If we think of Snow White, another unsettling idea emerges. ‘Purity and truth will make you beautiful’ says the teller of this tale. ‘And these traits will also bag you a Prince.’ Poor Snow White is beguiled by her stepmother’s magic; she’s forced out of civilisation and into the woods; she needs the hunter’s help, she needs a prince’s kiss – but as long as she’s beautiful and pure, she won’t need intelligence. (Is Little Red uglier than Snow White, I wonder?) Snow White will succeed because of her looks and her true heart, and she and her Prince will live happily ever after.

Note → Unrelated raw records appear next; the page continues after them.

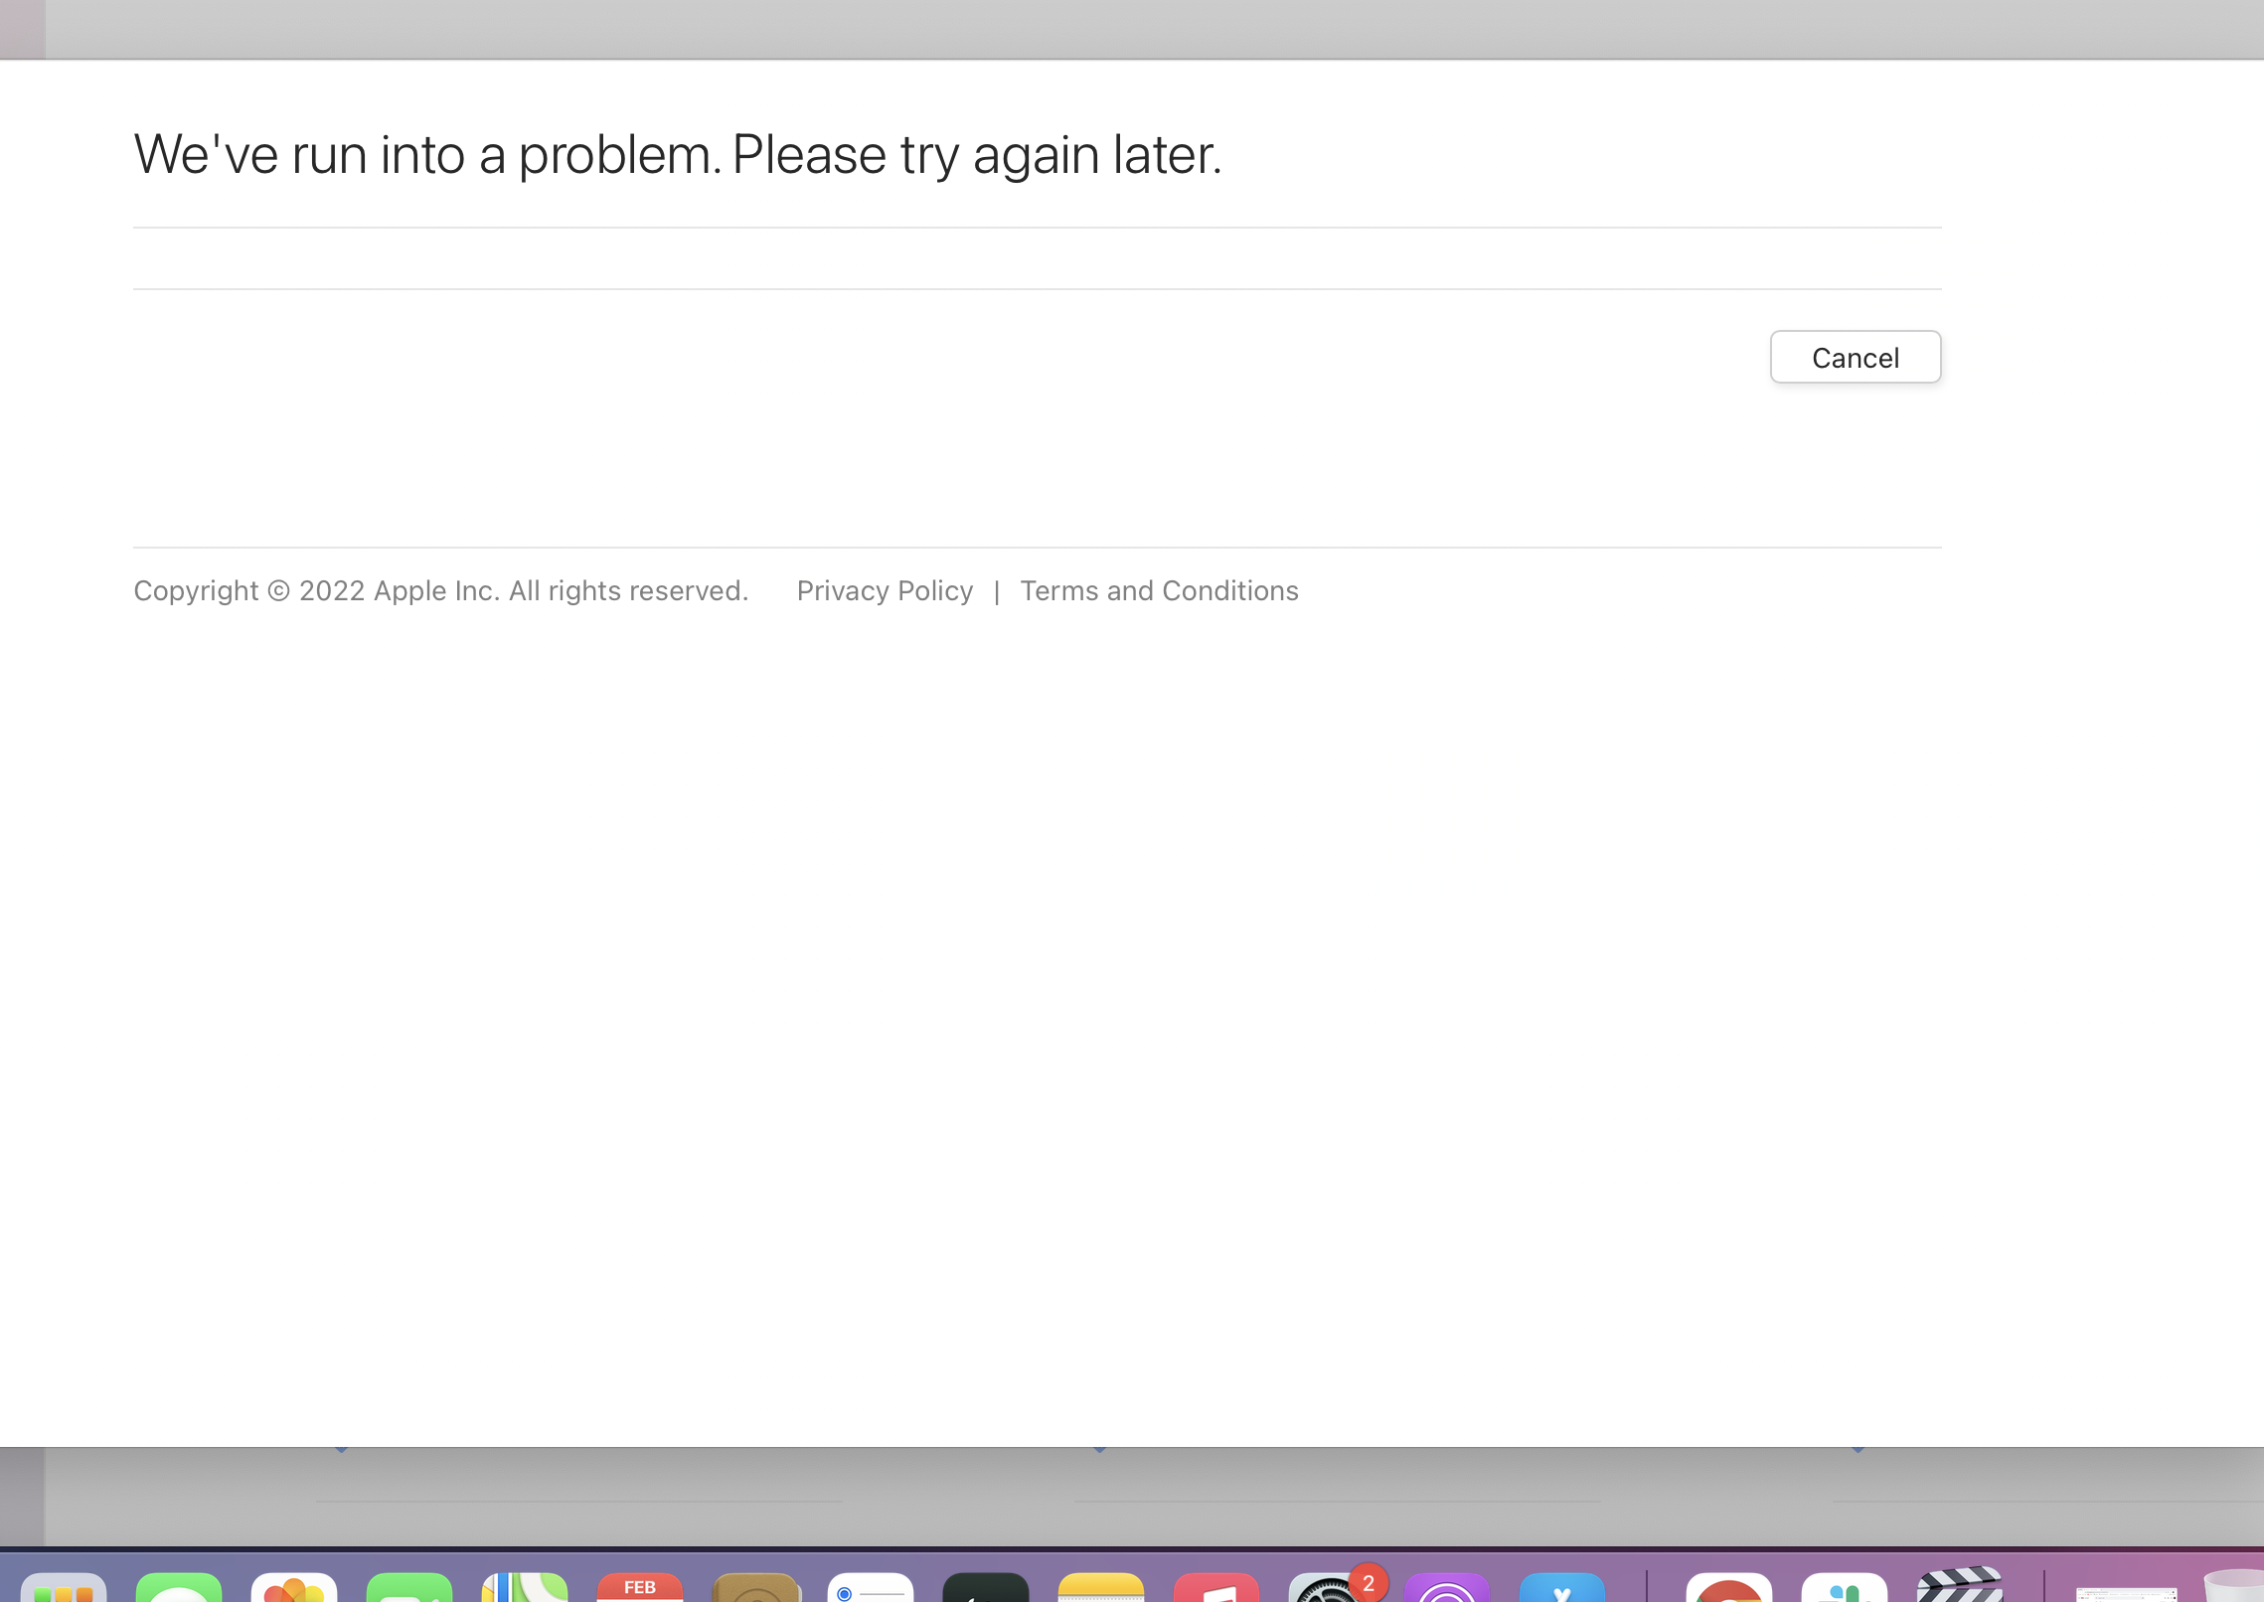This screenshot has height=1602, width=2264.
Task: Switch to Google Chrome in dock
Action: [x=1729, y=1588]
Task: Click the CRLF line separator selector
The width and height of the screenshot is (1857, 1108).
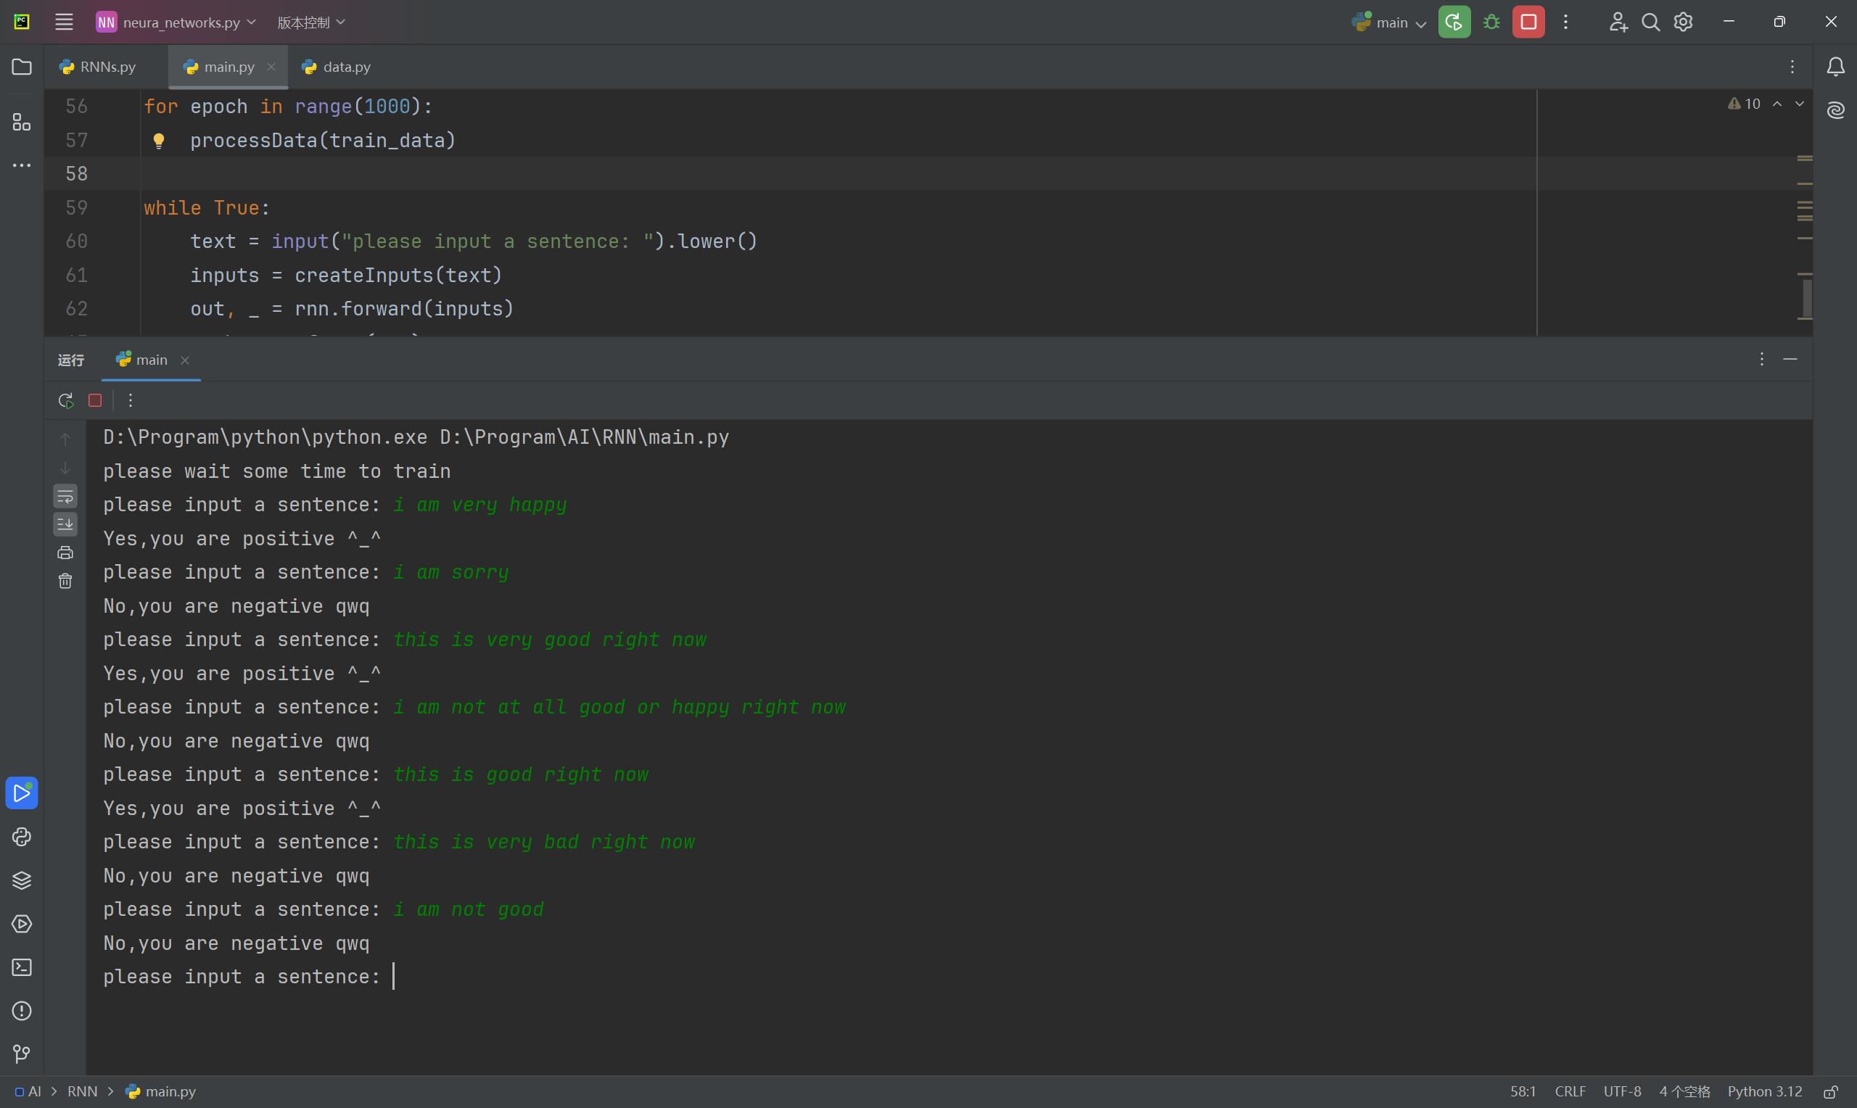Action: click(1570, 1092)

But what about her ‘evil’ stepmother?

She must have been a girl once. And with her obsession with ‘Who is the fairest’ I’d wager she must have been quite the looker in her time. She managed to nab herself not just a Prince, but a King – and if magic was involved in this transaction, why couldn’t it have been the ‘magic’ of her beauty? The logic of this world tells us that a woman’s appearance can entrance, enchant, and act to save her life – why couldn’t it help a mature woman to attract a King? Stepmother could have been just as pure and true as Snow White when she was a girl; when she was lovely; when she earned a powerful man’s love. So I can’t help but think that, actually, in this world – where beauty leads to marriage, and women are stripped of their names (I’d be bitter if I was only called Stepmother, and Snow White is a description not a name) – the ‘evil’ stepmother is really just Snow White twenty-five years in the future. Remarried (her dashing Prince killed in the wars, perhaps, or gored on a boar’s tusk);  no longer pure (or so speaks the squalling brood of heirs she’s produced); and her looks fading, more wrinkles appearing every time she looks in a mirror to ask, ‘Who is the fairest?’

As far as I can tell, the moral of these stories is: do what you’re told, girls, and you’ll serve a purpose in the short-term but ultimately you’ll die a crone; don’t do what you’re told, and you’ll die sooner. Either way — and this is imperative — don’t you dare get old.

We’ve already got enough imperfect women in our world.